▶ _EXERCISE BRIEF_
Copy the lines from the line containing "Given: Select Max in the statistic list" to the line containing "The width and height of the screenshot is (800, 600).", both included, with "Max" replaced by "Min" and everything else unchanged. Give only those lines.

▶ _EXCERPTED DATA_
____

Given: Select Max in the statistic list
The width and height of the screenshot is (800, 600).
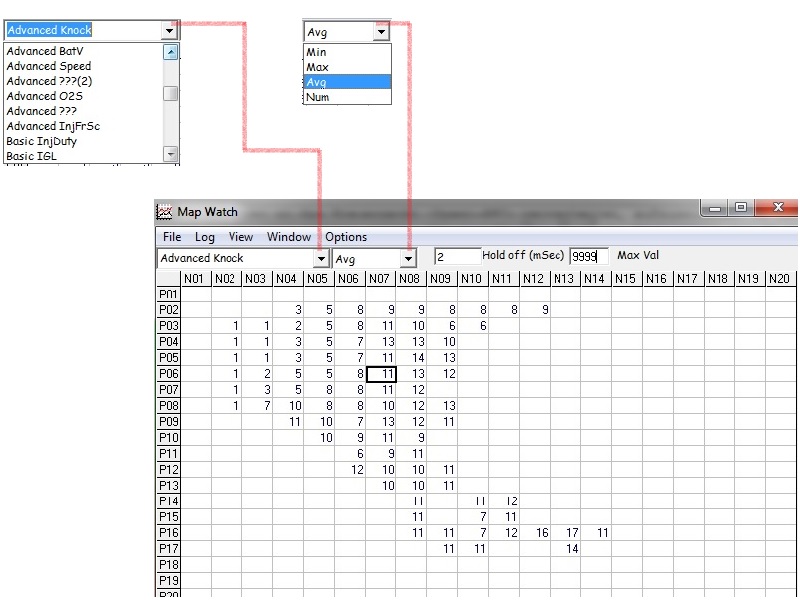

____

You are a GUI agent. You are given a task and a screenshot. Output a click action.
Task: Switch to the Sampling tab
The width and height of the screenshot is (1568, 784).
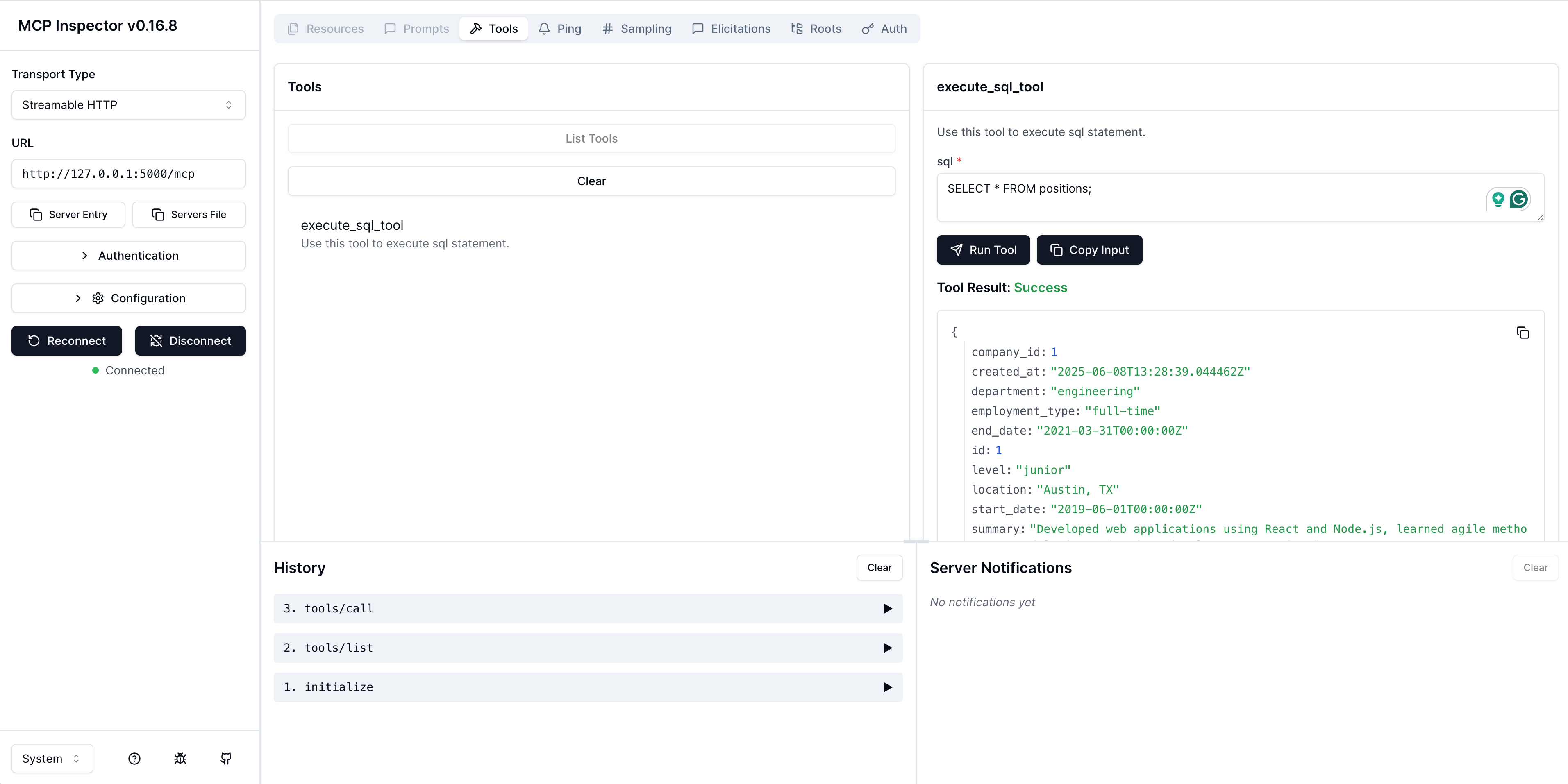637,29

____

▶ _THE OUTPUT_
Given: Select Min in the statistic list
The width and height of the screenshot is (800, 600).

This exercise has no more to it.